[WORK INSTRUCTIONS] Produce exactly the lines starting at the one containing "811x725 pixels." and ending at the last line of the material, with nothing added.

□ □ □ □ □ □ □

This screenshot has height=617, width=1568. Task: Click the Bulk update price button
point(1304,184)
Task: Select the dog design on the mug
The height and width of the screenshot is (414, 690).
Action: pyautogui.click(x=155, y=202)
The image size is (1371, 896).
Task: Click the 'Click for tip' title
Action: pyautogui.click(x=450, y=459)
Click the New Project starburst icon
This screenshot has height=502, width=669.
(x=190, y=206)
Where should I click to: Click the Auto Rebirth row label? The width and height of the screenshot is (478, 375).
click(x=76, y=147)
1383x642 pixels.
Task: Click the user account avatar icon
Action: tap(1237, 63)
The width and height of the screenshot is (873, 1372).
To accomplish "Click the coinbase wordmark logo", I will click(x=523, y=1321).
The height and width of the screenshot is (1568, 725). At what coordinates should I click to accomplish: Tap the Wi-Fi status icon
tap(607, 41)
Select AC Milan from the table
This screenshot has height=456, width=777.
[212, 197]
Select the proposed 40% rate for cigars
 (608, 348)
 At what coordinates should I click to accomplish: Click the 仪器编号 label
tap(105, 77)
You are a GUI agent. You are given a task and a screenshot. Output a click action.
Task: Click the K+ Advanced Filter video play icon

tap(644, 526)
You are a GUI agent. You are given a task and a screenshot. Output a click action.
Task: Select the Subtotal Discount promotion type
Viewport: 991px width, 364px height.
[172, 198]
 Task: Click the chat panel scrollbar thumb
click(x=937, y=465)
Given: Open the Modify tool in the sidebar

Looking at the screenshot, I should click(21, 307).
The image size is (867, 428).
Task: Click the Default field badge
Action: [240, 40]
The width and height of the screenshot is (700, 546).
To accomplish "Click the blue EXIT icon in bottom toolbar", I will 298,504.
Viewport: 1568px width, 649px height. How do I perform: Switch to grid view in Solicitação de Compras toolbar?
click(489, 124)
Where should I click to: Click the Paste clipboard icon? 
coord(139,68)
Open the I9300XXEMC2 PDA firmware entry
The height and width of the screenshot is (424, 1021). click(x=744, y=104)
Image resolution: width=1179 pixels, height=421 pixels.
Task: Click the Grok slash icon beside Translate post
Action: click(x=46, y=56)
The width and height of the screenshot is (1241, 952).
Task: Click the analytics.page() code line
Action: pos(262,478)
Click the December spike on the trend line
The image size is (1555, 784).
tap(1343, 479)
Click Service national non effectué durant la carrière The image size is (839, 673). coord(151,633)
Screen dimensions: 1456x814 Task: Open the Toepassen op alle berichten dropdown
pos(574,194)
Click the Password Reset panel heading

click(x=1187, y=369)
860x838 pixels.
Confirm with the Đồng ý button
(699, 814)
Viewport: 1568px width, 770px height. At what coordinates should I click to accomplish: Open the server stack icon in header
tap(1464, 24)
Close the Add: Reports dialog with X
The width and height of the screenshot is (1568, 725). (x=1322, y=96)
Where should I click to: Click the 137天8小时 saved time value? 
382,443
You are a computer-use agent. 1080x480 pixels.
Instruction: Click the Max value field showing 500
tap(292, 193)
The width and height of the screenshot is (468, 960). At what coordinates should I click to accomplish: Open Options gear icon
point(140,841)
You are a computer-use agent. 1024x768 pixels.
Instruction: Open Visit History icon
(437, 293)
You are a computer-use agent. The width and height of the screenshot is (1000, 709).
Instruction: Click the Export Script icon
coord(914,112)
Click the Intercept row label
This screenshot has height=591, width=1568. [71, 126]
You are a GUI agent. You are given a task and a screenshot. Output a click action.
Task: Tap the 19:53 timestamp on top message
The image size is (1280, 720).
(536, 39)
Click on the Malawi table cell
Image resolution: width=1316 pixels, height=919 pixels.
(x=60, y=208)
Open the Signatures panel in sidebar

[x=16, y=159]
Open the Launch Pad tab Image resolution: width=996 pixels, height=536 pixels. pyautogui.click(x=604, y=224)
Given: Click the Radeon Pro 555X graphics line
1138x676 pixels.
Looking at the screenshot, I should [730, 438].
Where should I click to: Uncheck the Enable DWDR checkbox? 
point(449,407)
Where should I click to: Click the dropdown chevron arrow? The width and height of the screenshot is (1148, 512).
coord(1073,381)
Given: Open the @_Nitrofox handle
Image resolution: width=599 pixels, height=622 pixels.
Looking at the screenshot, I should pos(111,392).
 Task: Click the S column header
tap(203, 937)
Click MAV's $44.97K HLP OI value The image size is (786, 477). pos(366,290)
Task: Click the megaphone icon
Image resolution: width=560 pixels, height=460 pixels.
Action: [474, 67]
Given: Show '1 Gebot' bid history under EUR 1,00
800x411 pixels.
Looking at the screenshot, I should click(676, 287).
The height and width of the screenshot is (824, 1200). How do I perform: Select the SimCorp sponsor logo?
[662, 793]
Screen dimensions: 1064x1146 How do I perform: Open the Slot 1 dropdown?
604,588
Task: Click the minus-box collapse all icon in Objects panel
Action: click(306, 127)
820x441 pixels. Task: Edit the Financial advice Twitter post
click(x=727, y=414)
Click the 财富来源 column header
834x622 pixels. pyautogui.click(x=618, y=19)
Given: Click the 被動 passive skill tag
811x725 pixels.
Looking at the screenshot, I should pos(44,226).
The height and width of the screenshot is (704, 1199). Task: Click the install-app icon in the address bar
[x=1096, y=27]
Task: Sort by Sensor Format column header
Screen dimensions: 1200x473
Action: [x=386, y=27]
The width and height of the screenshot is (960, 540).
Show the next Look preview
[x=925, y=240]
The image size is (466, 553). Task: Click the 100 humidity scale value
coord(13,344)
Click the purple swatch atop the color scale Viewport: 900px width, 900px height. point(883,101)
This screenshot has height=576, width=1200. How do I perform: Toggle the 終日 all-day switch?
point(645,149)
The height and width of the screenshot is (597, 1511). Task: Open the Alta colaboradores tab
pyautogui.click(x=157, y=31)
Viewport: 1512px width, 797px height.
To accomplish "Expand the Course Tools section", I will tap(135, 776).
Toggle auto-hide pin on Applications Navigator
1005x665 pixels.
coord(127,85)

□ □ □ □ □ □ □

[SOLUTION FOR THIS EXERCISE]
811x725 pixels.
Looking at the screenshot, I should pos(44,226).
The height and width of the screenshot is (704, 1199). Task: Click the install-app icon in the address bar
[x=1096, y=27]
Task: Sort by Sensor Format column header
Screen dimensions: 1200x473
Action: [x=386, y=27]
The width and height of the screenshot is (960, 540).
Show the next Look preview
[x=925, y=240]
The image size is (466, 553). Task: Click the 100 humidity scale value
coord(13,344)
Click the purple swatch atop the color scale Viewport: 900px width, 900px height. point(883,101)
This screenshot has height=576, width=1200. How do I perform: Toggle the 終日 all-day switch?
point(645,149)
The height and width of the screenshot is (597, 1511). Task: Open the Alta colaboradores tab
pyautogui.click(x=157, y=31)
Viewport: 1512px width, 797px height.
To accomplish "Expand the Course Tools section", I will tap(135, 776).
Toggle auto-hide pin on Applications Navigator
1005x665 pixels.
coord(127,85)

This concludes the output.